Senators to advocate permanent extensions for bond exemptions in final tax package.

WASHINGTON - Several Senate tax lawmakers say they will push for permanent extensions for two popular bond programs in the final version of the tax bill, even though they endorsed temporary extensions last week.

On Friday, the Senate Finance Committee approved a modified version of President Clinton's budget and tax package in an 11-to-9 party-line vote.

The committee version would renew the tax exemptions for mortgage revenue bonds and small-issue industrial development bonds, but extend them only through June 30, 1994. The extensions would be retroactive to June 30, 1992, the date the exemptions expired.

The panel's proposal, which the Senate may begin debating later this week, is at odds with the House tax bill and Clinton's package. Both of those would make the two bond exemptions permanent.

Several members on the Senate panel said they cut back on the two bond extensions, plus extensions for other expired tax provisions, as a way to offset revenue lost from their decision to scale back Clinton's proposal for an energy tax.

But they vowed to push to make the expired provisions permanent when House and Senate tax conferees meet to resolve differences in their two bills in the next few weeks.

"If we had had enough money, we would have made them permanent" in the committee's proposal, said Sen. John Breaux, D-La., during the committee's drafting session last week.

Another committee member, Sen. John Danforth, R-Mo., said he was adamantly opposed to the short-term extensions, and said it was time to make them permanent once and for all. "This business of short-term extensions is a business we've been in for quite a period of time," he said.

Sen. Donald Riegle, D-Mich., singled out the mortgage bond exemption as a tax provision he strongly supports, saying, "I very much hope we can achieve a permanent extension" of that exemption. "I'm very keenly interested in that."

Senate Finance Committee Chairman Daniel P. Moynihan, D-N.Y., told Riegle during the session that Riegle would personally "have another opportunity with this" because Riegle would be named as a Senate conferee to help work out the final version of the tax bill.

Municipal lobbyists said they were hopeful that the conference would agree to permanent extensions, but that such an outcome is by no means assured.

"I think the odds are still pretty good" for a permanent mortgage bond exemption, said John T. McEvoy, the executive director of the National Council of State Housing Agencies. McEvoy said the Clinton administration's support of permanent extensions may tip the scales in their favor.

But McEvoy and other lobbyists noted that the House and Senate are far apart on other parts of the tax package, most notably on the energy tax. The House bill contains the President's proposal for a tax on energy sources based on their heat content, while the Senate committee bill proposes a 4.3-cent tax on transportation fuels.

"The revenue constraints that the conferees will be subject to will limit their ability to accomplish what they would really like to be able to do," said Guy Land, a lobbyist for the Council of Development Finance Agencies. "It's exceedingly difficult to project what the conferees will do given the wide and controversial differences between the two versions on major elements in the package."

In drafting its bill, the committee declined to add Clinton's enterprise zone plan, which includes a provision that would create a new type of exempt facility bond used to finance zone businesses.
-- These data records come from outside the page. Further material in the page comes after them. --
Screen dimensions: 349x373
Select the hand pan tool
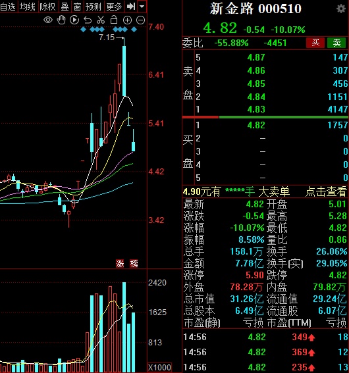point(61,20)
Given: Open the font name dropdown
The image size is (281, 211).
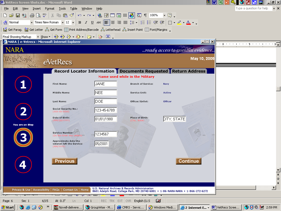Looking at the screenshot, I should pos(63,23).
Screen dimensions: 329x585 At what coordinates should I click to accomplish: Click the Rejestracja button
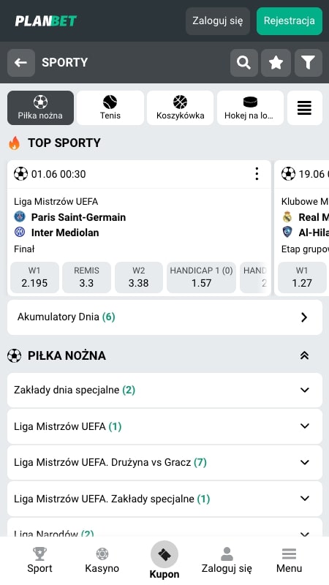(x=290, y=21)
The panel also failed to include Clinton's proposal to eliminate the requirement that bonds for high-speed rail projects receive an allocation under the private-activity volume cap for 25% of each issue.
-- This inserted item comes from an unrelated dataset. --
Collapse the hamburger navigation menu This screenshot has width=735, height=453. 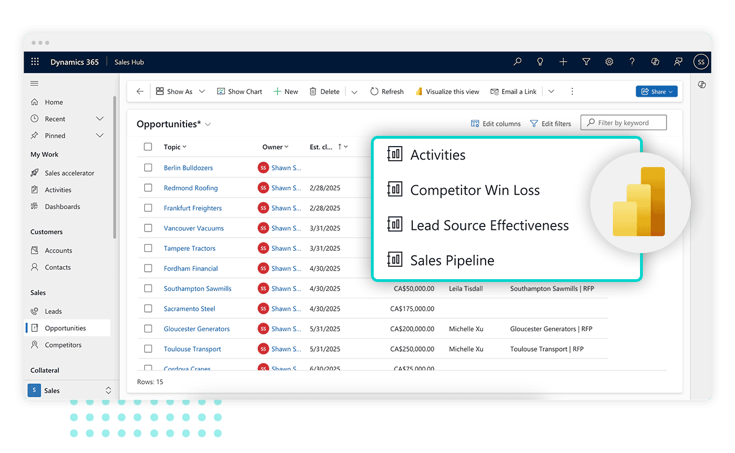point(34,83)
Moynihan said the decision to leave the enterprise zone plan out of the bill was not because the committee opposed it. Rather, he blamed Senate rules governing the overall budget package into which the committee's tax plan will be folded when it reaches the Senate floor. One such rule prohibits extraneous spending items from being included in budget legislation.

"We had an overwhelming obstacle in our own budget rules that would not allow us to take that matter up," Moynihan said during a press conference Friday. He did not explain the absence of the high-speed rail provision.